We also implemented two modules that apply LLMs for re-ranking: a group-style re-ranker that repeatedly asks the LLM to choose the most relevant document out of a specific subset of documents, and a tournament-style re-ranker that only refines the existing ranking and focuses on moving the most relevant documents to the top of the ranking.
Summarisation#
There are two types of summarisation modules. The first one summarises the full text of each web document in the result set, while the second one generates one summary of all the documents in the result set.
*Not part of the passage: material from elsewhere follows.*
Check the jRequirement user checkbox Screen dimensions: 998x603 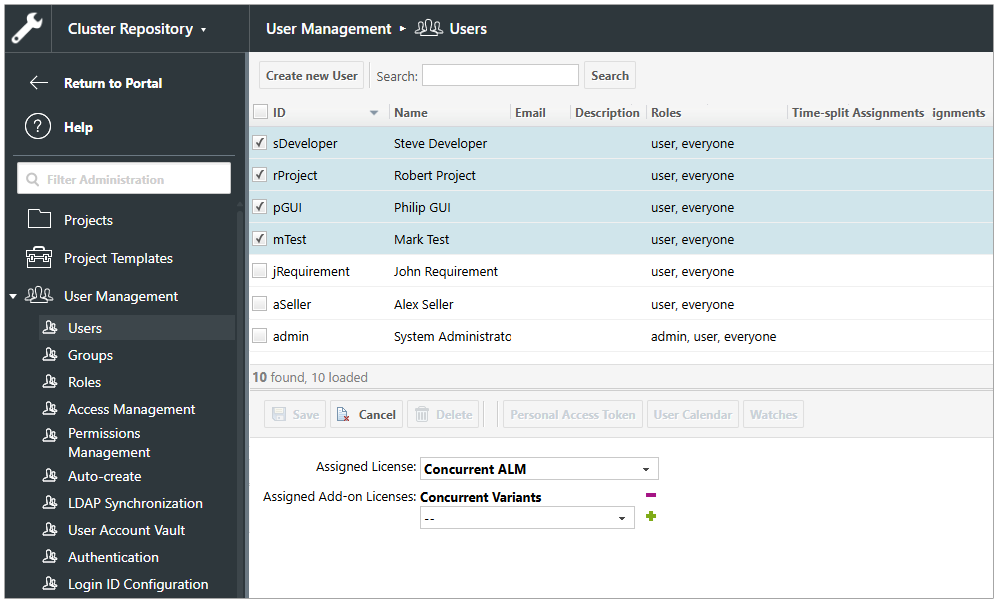pyautogui.click(x=260, y=271)
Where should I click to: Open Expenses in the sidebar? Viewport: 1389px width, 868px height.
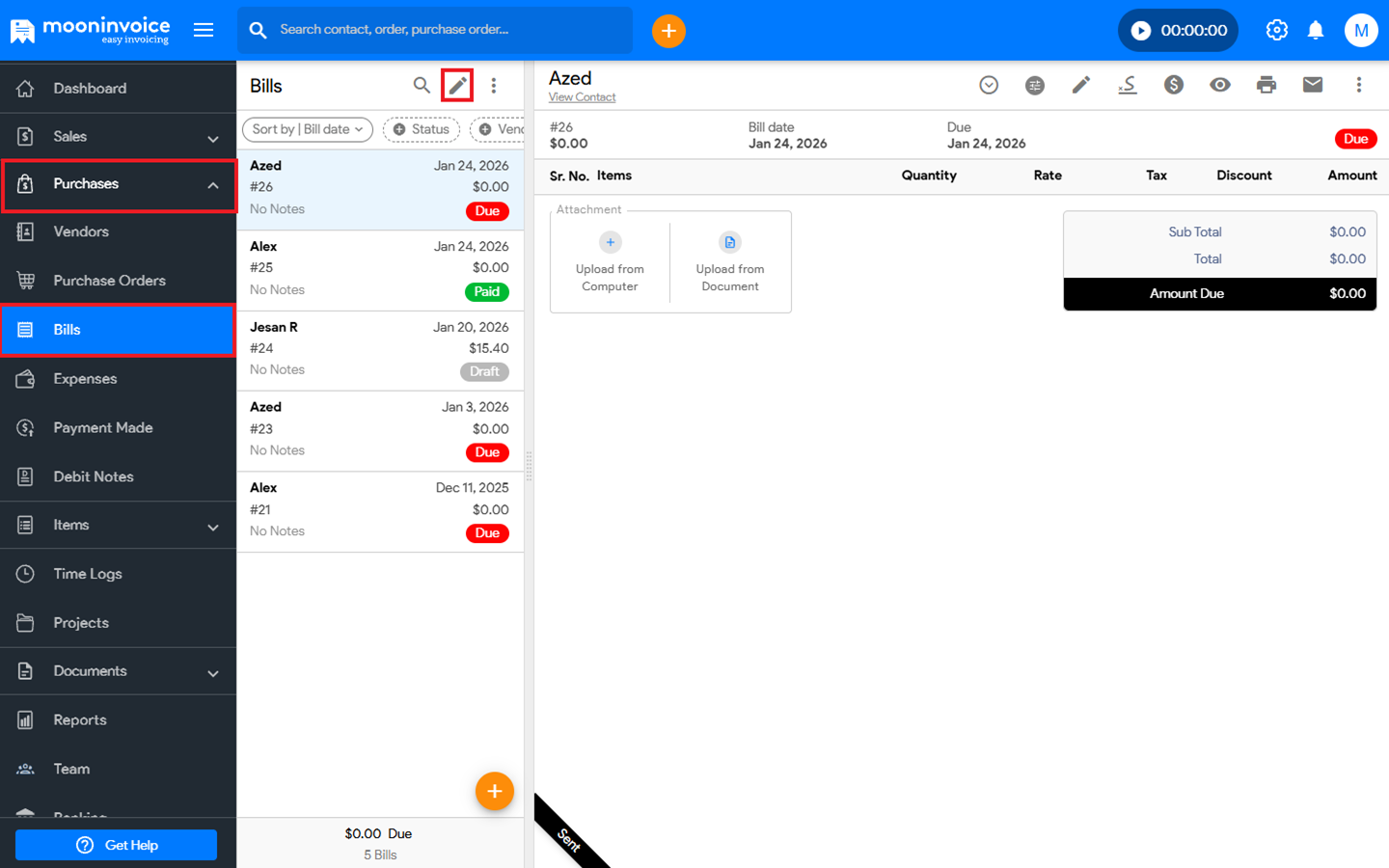point(85,379)
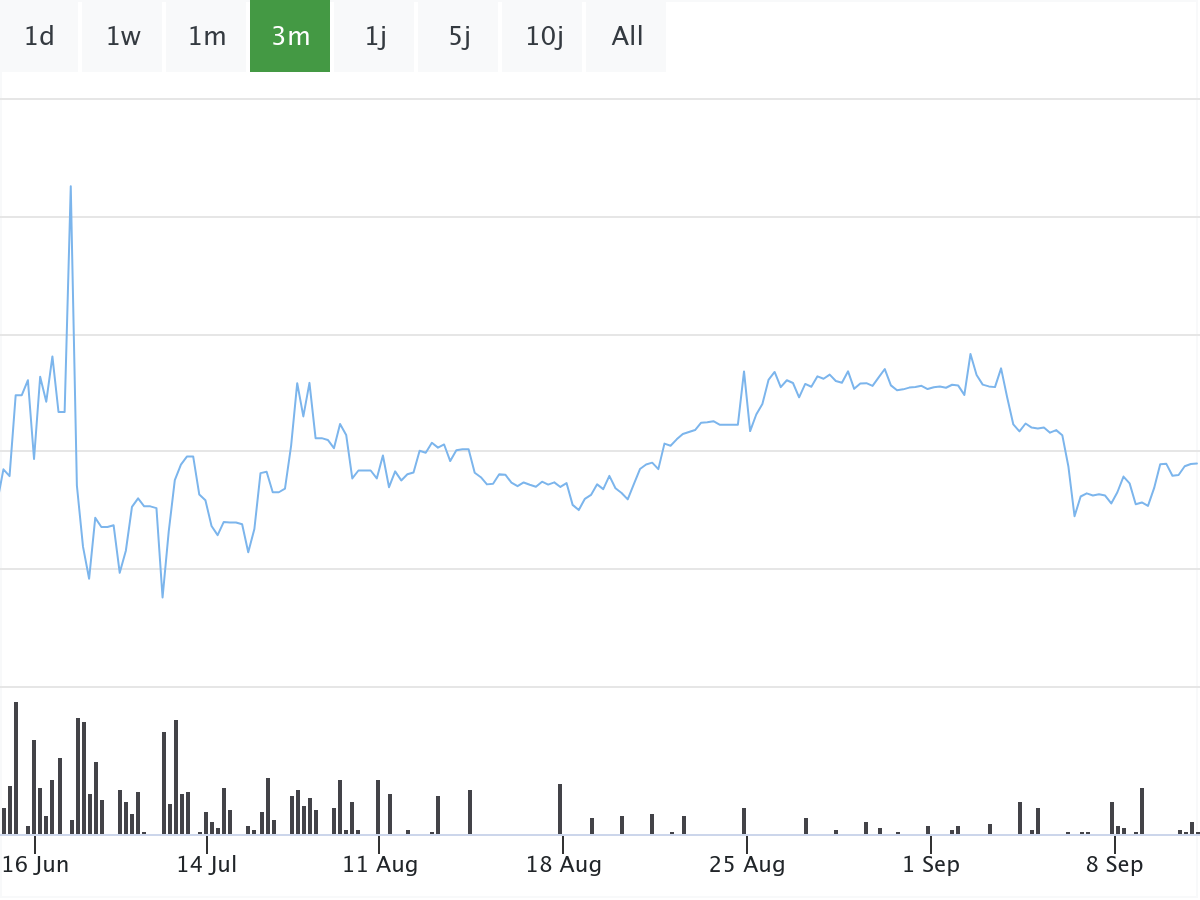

Both modules apply an LLM with a targeted prompt for that specific task.
Metadata Analysis#
Finally, there are currently three metadata analysis modules: one (basic) module simply counts the number of words in a document, another calculates sentiment scores, and the final module detects which parts of the full text are most relevant. Both the sentiment analysis and the relevance marking module are implemented using LLMs.